The museum context: Put an object in a museum and it almost becomes art by location alone: a fire extinguisher on a gallery wall gets studied like a sculpture; a mask made for a ritual becomes 'art' behind glass. The museum context shows status coming from the frame around the object, not the object itself.
A non-Western angle: art woven into life: In many non-Western traditions, the very idea of separate 'art' to hang on a wall barely fits. A carved mask, a chant, a woven cloth may be made for ritual, community and use — inseparable from a ceremony or a story, not a thing to view in isolation. That's a serious challenge to the Western 'masterpiece in a gallery' picture: it suggests our whole way of framing art is itself one culture's construct.

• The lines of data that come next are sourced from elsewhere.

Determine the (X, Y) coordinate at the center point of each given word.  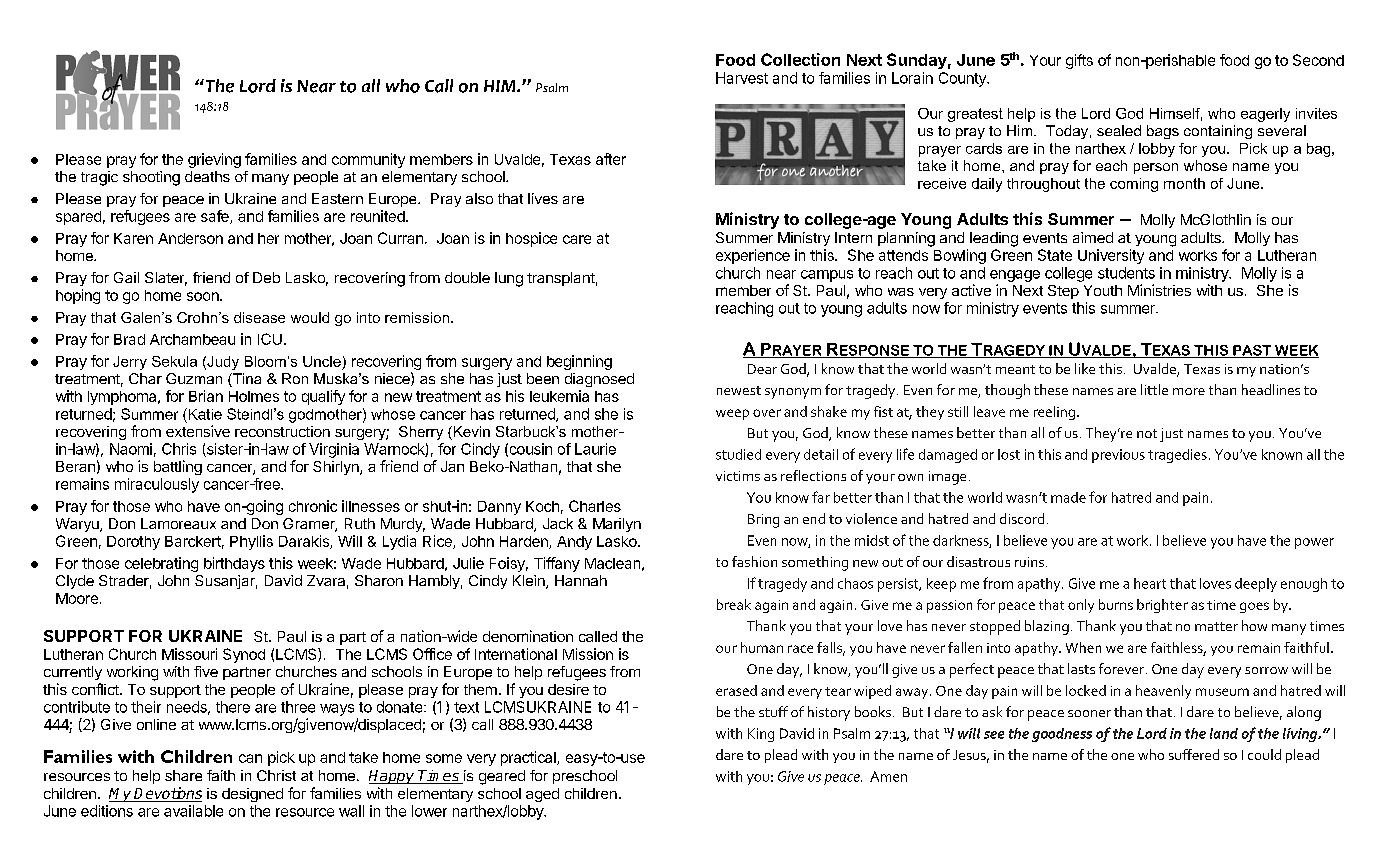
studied (738, 454)
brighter (1162, 606)
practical (529, 758)
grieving (214, 160)
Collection (800, 59)
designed (252, 795)
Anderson (190, 238)
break (734, 604)
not (1147, 433)
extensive (198, 431)
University (1111, 256)
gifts (1079, 61)
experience (753, 256)
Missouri (189, 654)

Go further — higher-level insight: Hold the balance, don't over-swing. 'Art is a social construct' doesn't mean 'anything is as good as anything else'. Skill, care and depth are real qualities in an object. What's constructed is which of those qualities a society decides to CROWN as 'art' and hang in a museum. Saying 'the value is partly real and partly conferred' — not fully one or the other — is the top-band move that avoids both naïve realism and lazy relativism.
Checkpoint — context makes art: In one line: the museum frame and non-Western practice both show status coming from context — but real skill and depth aren't erased, only crowned (or not) by a society.
How Section B works: Aesthetics is an OPTIONAL theme, so it's examined in Paper 1 Section B: you write an ESSAY [25] on a given question about the theme. There's no stimulus — you're handed a CLAIM to weigh. 'Evaluate the claim that…' means: build a real argument for and against, then reach a reasoned conclusion. This whole topic feeds it.
Evaluate the claim that what counts as art is entirely a social construct.
Model answer plan
See the mark-by-mark plan — for / against / judgement, with marking guidance — in study mode.
Common mistakes: 1. Describing views instead of arguing for and against. 2. Ignoring the key word — here 'entirely' is the whole battle. 3. Only one side — top bands need real tension. 4. No conclusion — decide, with a reason. 5. Name-dropping — a name earns nothing without its argument.